Let's assume for simplicity that you have a 4G machine, maximum 4 
gigantic pages. The first gigantic page will be impossible either way 
due to the kernel, boot time allocations etc. So you're left with 3 
gigantic pages you could use at best.

Obviously, you want to make sure that the remaining parts of the first 
gigantic page are used as best as possible for ordinary huge pages, so 
you would actually want to group them in 2 MiB chunks and avoid 
fragmentation there.

Obviously, supporting two pageblock types would require core 
modifications to support it natively. (not pushing for the idea of two 
pageblock orders, just motivating why we actually want to keep grouping 
for ordinary THP).

> 
> 
> The above is really a nice discussion with you on pageblock, section, memory hotplug/hotremove, which also helps me understand more on the issues with increasing MAX_ORDER to enable 1GB page allocation.
> 
> In sum, if I get it correctly, the issues I need to address are:
> 
> 1. large pageblock size (which is needed when we bump MAX_ORDER for gigantic page allocation from buddy allocator) is not good for machines with small memory.
> 
> 2. pageblock size is currently tied with section size (which made me want to bump section size).
> 
> 
> For 1, I think making MAX_ORDER a variable that can be set based on total memory size and adjustable via boot time parameter should solve the problem.

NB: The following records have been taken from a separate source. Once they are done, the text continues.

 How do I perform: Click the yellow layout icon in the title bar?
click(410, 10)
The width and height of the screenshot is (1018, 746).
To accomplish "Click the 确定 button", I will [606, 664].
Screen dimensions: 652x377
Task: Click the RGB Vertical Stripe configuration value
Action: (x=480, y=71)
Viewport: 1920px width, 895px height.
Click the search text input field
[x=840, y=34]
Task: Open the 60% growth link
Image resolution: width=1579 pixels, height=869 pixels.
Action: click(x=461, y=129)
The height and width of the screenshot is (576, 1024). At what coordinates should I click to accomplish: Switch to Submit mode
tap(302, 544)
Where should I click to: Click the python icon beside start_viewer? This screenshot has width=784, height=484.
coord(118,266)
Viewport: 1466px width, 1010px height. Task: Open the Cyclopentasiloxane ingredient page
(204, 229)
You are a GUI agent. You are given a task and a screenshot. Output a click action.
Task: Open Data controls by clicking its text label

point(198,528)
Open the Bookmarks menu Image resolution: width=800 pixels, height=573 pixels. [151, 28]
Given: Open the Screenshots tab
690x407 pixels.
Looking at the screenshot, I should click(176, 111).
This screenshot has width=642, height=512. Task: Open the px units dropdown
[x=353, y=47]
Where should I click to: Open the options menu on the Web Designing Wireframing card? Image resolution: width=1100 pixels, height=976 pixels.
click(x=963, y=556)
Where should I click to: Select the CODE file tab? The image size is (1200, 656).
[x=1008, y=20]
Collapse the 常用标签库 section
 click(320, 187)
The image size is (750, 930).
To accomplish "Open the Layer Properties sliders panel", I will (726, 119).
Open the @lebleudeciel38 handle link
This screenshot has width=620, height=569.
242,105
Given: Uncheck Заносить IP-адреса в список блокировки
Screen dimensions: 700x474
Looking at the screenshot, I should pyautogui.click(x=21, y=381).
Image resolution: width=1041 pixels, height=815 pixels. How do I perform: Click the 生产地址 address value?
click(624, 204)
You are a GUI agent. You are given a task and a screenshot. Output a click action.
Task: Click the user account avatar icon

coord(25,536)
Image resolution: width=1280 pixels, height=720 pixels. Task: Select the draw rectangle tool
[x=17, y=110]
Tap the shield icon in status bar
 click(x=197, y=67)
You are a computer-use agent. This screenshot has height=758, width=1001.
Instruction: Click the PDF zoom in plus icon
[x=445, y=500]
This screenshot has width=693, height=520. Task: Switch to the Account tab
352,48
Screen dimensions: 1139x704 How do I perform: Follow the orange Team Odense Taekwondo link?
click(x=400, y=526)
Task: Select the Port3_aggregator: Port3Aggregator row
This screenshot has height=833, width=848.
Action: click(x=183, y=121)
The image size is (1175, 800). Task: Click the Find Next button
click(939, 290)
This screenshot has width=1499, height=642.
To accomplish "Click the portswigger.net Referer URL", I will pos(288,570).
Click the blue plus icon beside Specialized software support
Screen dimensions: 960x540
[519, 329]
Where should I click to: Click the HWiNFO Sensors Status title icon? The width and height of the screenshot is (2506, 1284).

For small machines, we will keep MAX_ORDER as small as we have now like 4MB, whereas for large machines, we can increase MAX_ORDER to utilize gigantic pages.
> 
> For 2, supporting partial pageblock and allow a pageblock to cross multiple sections would break the tie between pageblock size and section to solve the issue.
> 
> I am going to look into them. What do you think?

I am not sure that's really the right direction as stated above.

-- 
Thanks,

David / dhildenb